What a dazzling corker of an opening! The camera cranes down to the marquee of a health facility and suddenly lightning strikes on the sign. Henceforth the club is “Death Spa” and cinematographer Arledge Armenaki lurks around the corridors with a voyeuristic point-of-view. In a steam room, a curvaceous dancer sensually caresses her body until the temperature increases and she is practically simmering inside.
The preternatural occurrences at the clinic are malevolently ineffable except that director Michael Fischa must’ve sublet the location and quickly doodled a rough outline sans revisions during the production phase. The culprit behind the lunacy could be a possessed artificial intelligence system for the equipment.
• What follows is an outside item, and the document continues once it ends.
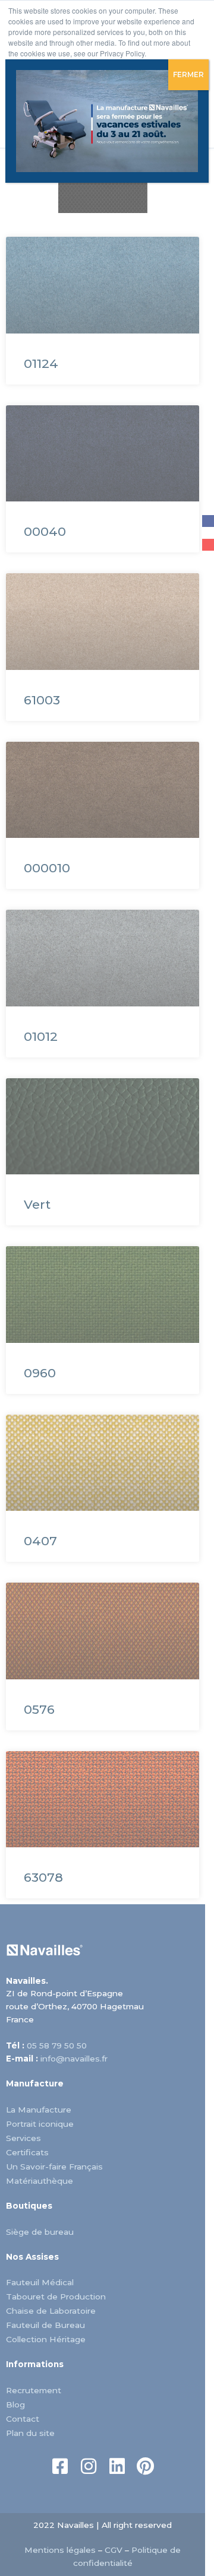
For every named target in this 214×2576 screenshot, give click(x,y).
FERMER (188, 74)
Yet how could glitches in the programming tamper with the bolts on a diving board? Queries such as this only accentuate what a colossally muddled mess ‘Death Spa’ is. Somehow owner Michael Evans’s (William Bumiller) handicapped, revenant wife and her miscarried baby might be suspects.
Horror icon Ken Foree is the janitor but he is deprived of any avenging-hero moments. The co-financiers’ refusal to cancel the Mardi Gras festivities is the equivalent to the Amity mayor’s obliviousness in ‘Jaws’. With such a potent setting, chemical burns and midsection tears are ancillary to the smutty, peephole high jinx of women in the shower and various other states of disrobing.
The resolution to the phantasm happenings is deliriously incoherent and in hindsight, a jeering insult to the drag community. This is a film that is a laughable guilty pleasure (the voracious fish attack specifically) in some circles but it is too aridly Agatha Christie for its own turpitude.